Before considering the merits of the case I would also like to deal with the application No. 8740 of 2007 filed under Order XLI Rule 27of Code of Civil Procedure. No doubt it appears that, before this Court an application was filed when it was first appeal (First Appellate No. 197 of 1983) and the civil application was C.A. No. 587 of 1994, yet it can be seen that even the present application Civil Application No. 8740 of 2007 should be within the parameters of Order XLI Rule 27 of Code of Civil Procedure. A specific issue was framed before the trial Court that, "Does defendant No. 1 prove that by Will dated 10-12-1978 deceased Walibai widow of Bhoja Natha made bequest of the suit properties in her favour?". It can be seen from the Judgment of the learned trial Court and record of the matter that, the learned advocate representing defendant No. 1 passed a pursis at Exhibit 70 stating that, defendant No. 1 does not want to lead evidence on the point of Will. Therefore, even observation was made by the learned trial Court that, though the learned advocate representing the defendant No. 1 has not specifically stated in Exhibit 70, but the pursis indicates that and it was orally addressed by the learned advocate that, defendant No. 1 does not want to claim her title on the basis of Will. If such pursis was specifically passed and thereafter defendant No. 1 did not adduce any evidence, then may be in first appeal or now in second appeal the application under Order XLI Rule 27 cannot be considered at all. The scope of Order XLI Rule 27 is different. Rule 27 of Order XLI provides for, additional evidence to be adduced or received by the appellate Court if the appellant specifies the Court that, after the exercise of due diligence, such evidence was not within his knowledge or could not be produced when the trial Court decided the suit against him. Here the case is totally different. In spite of knowledge of framing of specific issue, of which burden was on her; defendant No. 1 filed pursis at Ex. 70 stating that she does not want to lead any evidence. This act on the part of defendant No. 1 amounts to giving up of claim by her on that point. Original will was in the possession of original defendant No. 1, still when she did not adduce any evidence, with knowledge; then she or her heirs cannot seek any relief by laying hand on Order XLI Rule 27 of Code of Civil Procedure. Therefore, the said application No. 8740 of 2007 deserves to be rejected.

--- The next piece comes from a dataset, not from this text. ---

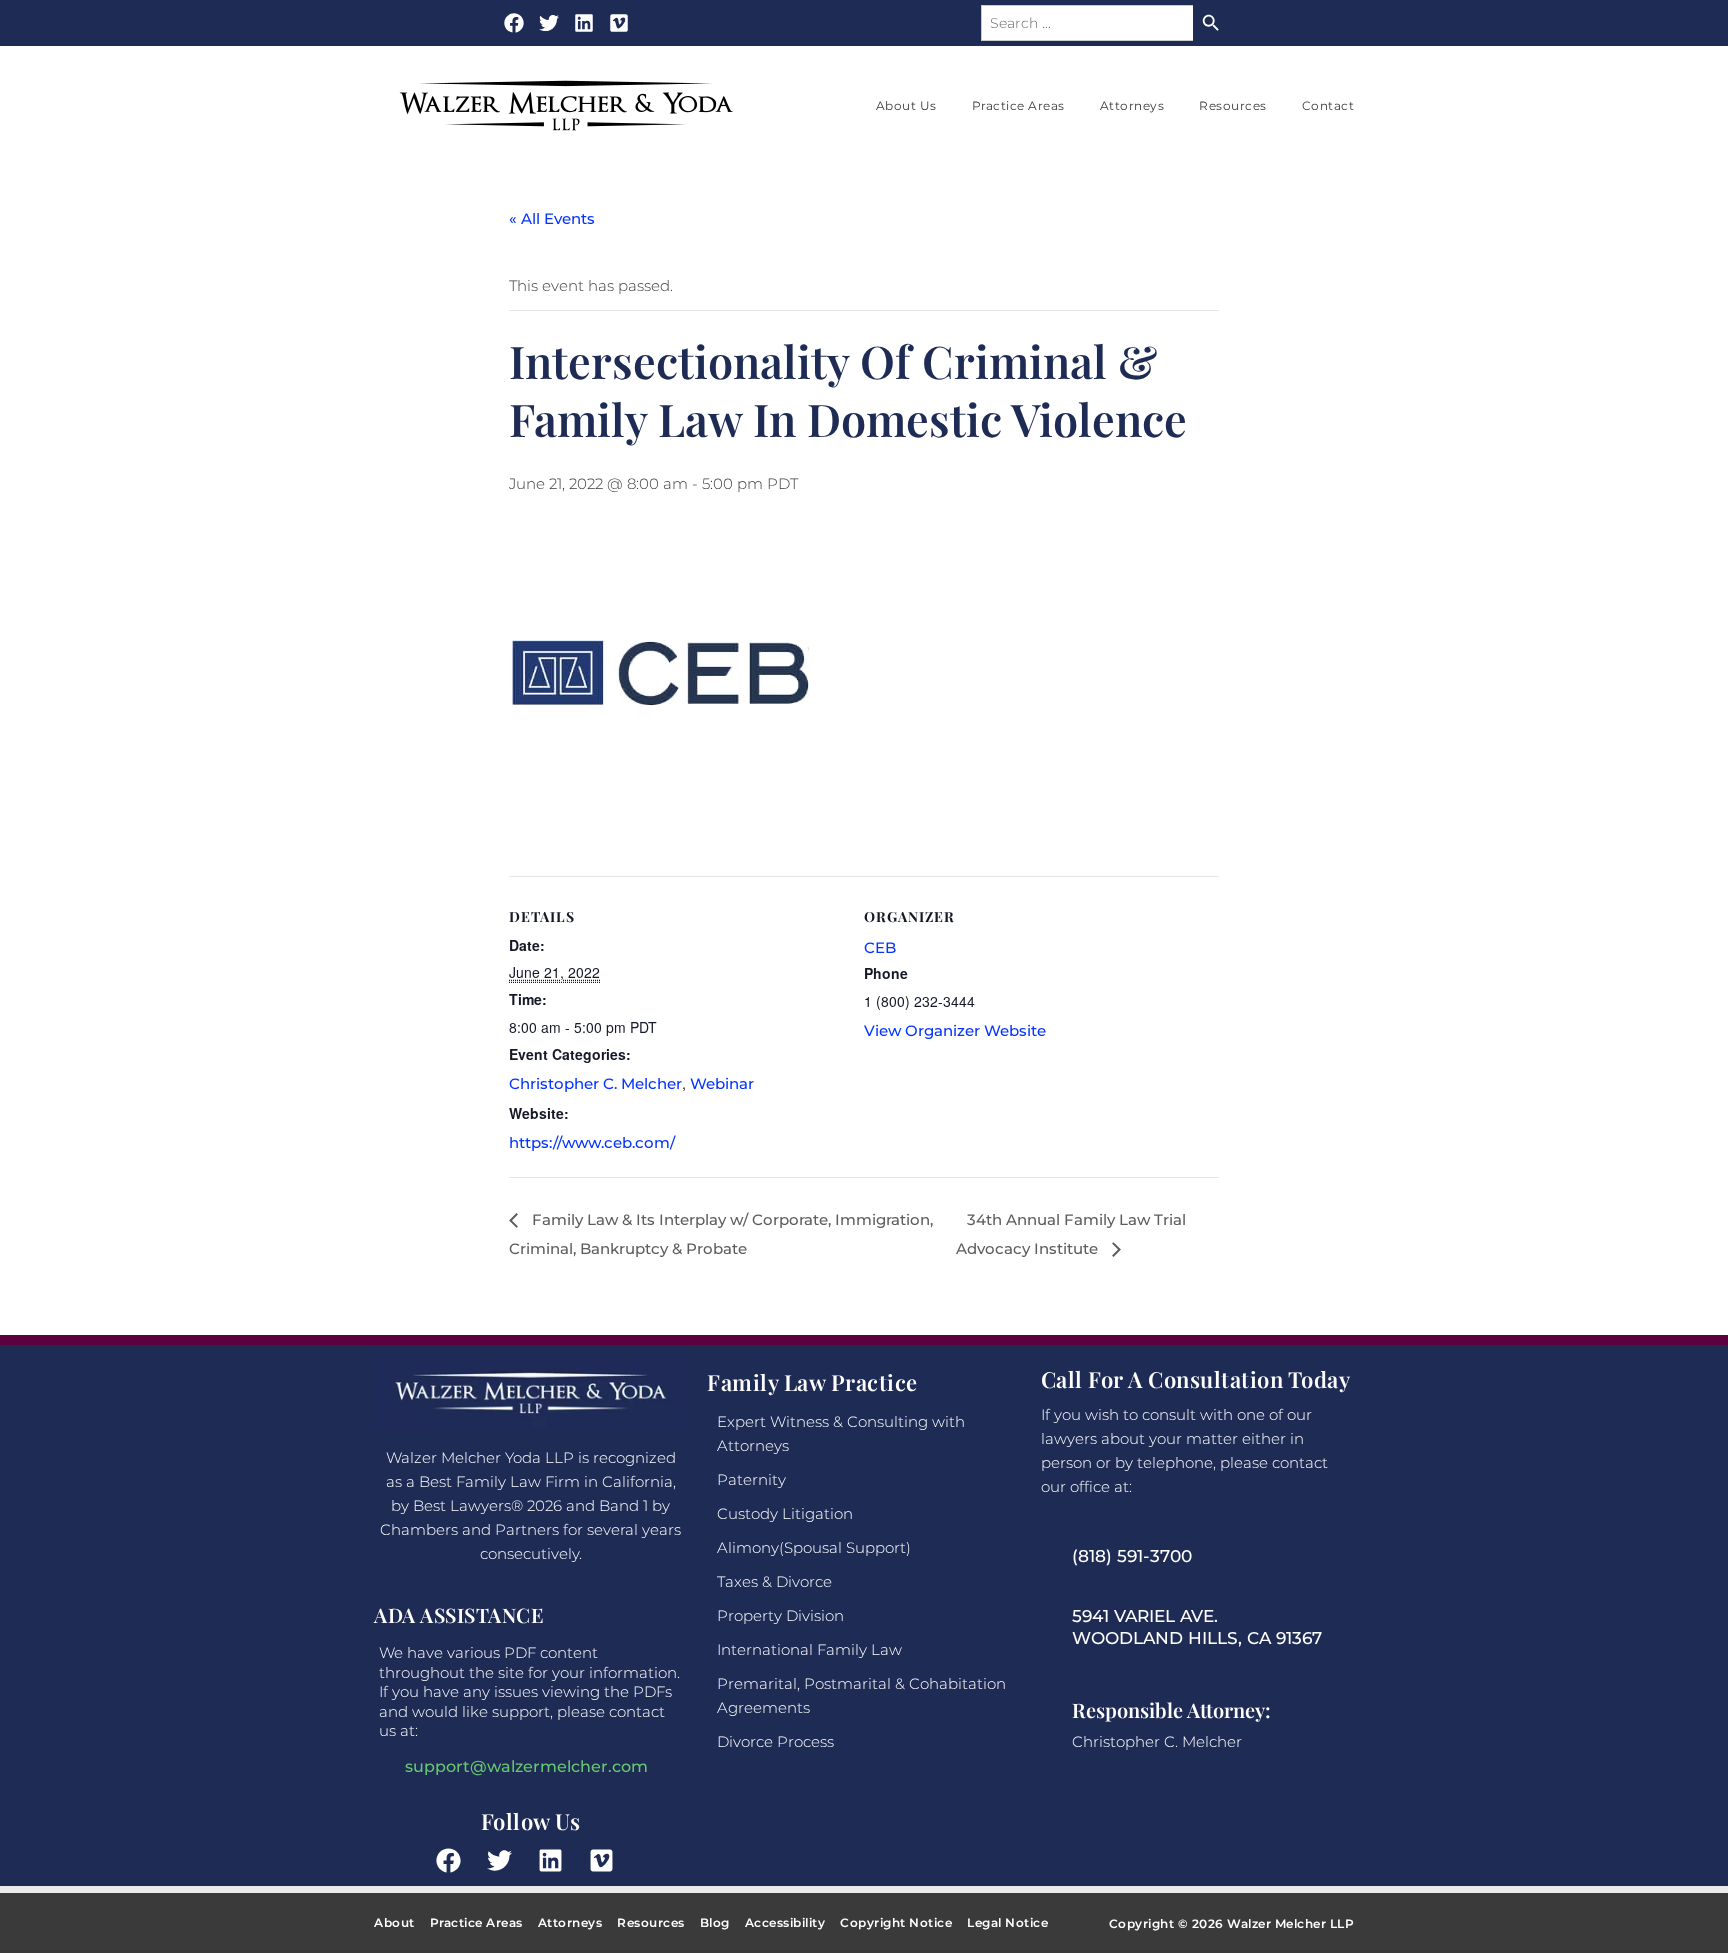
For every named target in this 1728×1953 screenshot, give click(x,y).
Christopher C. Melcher (595, 1083)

IN THE HIGH COURT OF BOMBAY (AURANGABAD BENCH)

Second Appeal No. 390 of 2005, 

Decided On: 24.04.2019

 Tejibai Vs.  Mohanlal and Ors.

Hon'ble Judges/Coram:
Vibha Kankanwadi, J.

Citation: 2019(6) MHLJ 60


1. Present appeal has been filed by legal representatives of original defendant No. 1. Respondents are the original plaintiffs who had filed Special Civil Suit No. 35 of 1979 before Civil Judge, Senior Division, Nanded for partition and separate possession of the suit properties to the extent of 1/2 share and recovery of rent to the extent of their share. The suit properties were the House Nos. 3-1-298, 3-1-306, 3-1-308 and 3-1-310 situated at Vazirabad Nanded (The parties would be hereinafter referred by their nomenclature before the trial Court).

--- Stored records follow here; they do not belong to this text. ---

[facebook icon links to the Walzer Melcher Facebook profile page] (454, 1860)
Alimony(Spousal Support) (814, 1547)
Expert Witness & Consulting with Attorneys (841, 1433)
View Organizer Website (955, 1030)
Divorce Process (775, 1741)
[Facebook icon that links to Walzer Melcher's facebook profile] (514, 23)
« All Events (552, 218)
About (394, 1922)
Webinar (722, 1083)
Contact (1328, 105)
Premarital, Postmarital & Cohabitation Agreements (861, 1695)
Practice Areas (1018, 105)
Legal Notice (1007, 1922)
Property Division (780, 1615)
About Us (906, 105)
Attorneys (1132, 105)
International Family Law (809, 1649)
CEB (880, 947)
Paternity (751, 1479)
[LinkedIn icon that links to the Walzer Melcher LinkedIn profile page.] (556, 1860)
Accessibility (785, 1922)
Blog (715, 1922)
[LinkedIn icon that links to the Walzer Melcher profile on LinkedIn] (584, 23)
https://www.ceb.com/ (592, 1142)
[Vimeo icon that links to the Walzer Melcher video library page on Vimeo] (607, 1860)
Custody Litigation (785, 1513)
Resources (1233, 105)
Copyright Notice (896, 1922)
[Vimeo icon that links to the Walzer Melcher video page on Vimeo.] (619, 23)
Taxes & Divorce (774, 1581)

2. The plaintiffs had come with a case that one Bhoja Natha was the original owner of the suit properties. He expired in 1949-1950. He had two wives namely Panibai and Walibai. Panibai predeceased Bhoja Natha. Walibai died issueless on 02-02-1979. Panibai was having two daughters namely Tejibai (defendant No. 1) and Dahibai. Dahibai expired in 1960 and is survived by the original plaintiffs Mohanlal and Kantilal and one daughter Jayabai (defendant No. 2). It is stated that, after death of Bhoja Natha, Walibai and the daughters of Panibai namely Tejibai and Dahibai became the heirs and successors of the suit properties. They were also the joint owners and possessors of the suit properties. It is also stated that, after death of Dahibai, the plaintiffs became joint owners and possessors along with Tejibai and Walibai. It is also stated that, after death of Walibai, the plaintiffs and defendants became her legal heirs to succeed her properties, and therefore, they have 1/2 share along with the 1/2 share of Tejibai. Jayabai was impleaded as defendant No. 2 as she was not ready to be joined as plaintiff. When the plaintiffs demanded their share from defendant No. 1 Tejibai, she refused and therefore, the plaintiffs filed suit for partition and separate possession.

3. Original defendant No. 1 Tejibai had resisted the suit by filing written statement. She has not disputed that, she and plaintiffs became legal heirs and successors to the properties left by Bhoja Natha, however she denied that, plaintiffs are the joint owners and possessors of the suit properties along with her. It is stated that, even Dahibai was not having joint ownership or possession over the suit properties after death of Bhoja Natha. It has been stated that, she is the only legal heir and successors of Walibai and Bhoja Natha. It will not be out of place to mention here that, Tejibai-defendant No. 1 had based her claim on the basis of will executed by Walibai on 10-12-1978, however, she waived that claim by filing pursis Exhibit 70. It was also contended by defendant No. 1 that, Bhoja Natha was a contractor who had left behind him suit properties as well as some valuable securities. Walibai had obtained succession certificate in respect of the valuable properties after death of Bhoja Natha, to which plaintiffs had not raised any objection. The said certificate came to be issued in the exclusive name of Walibai. However, husband of deceased Dahibai and plaintiffs No. 1 and 2 had filed Special Civil Suit No. 03 of 1961 before Civil Judge, Senior Division, Nanded for their share to the extent of 1/2 share from the valuable securities i.e. Rs. 51,685.70 Ps. In that suit the plaintiffs had not included the suit properties but that suit was ultimately withdrawn in 1964. Under the said circumstance the suit is barred under Order II Rule 2 of Code of Civil Procedure. The plaintiffs ought to have included all the properties left by Bhoja Natha and/or Walibai in that suit. It is also contended that, there were several attempts on the part of plaintiffs as well as their father to get the properties and in that respect they had got a Will executed from Walibai on 26-12-1974 bequeathing a suit properties in their favour, however, when Walibai came to know about the ill intention, she cancelled the Will. Further the suit has been resisted on the point of limitation also.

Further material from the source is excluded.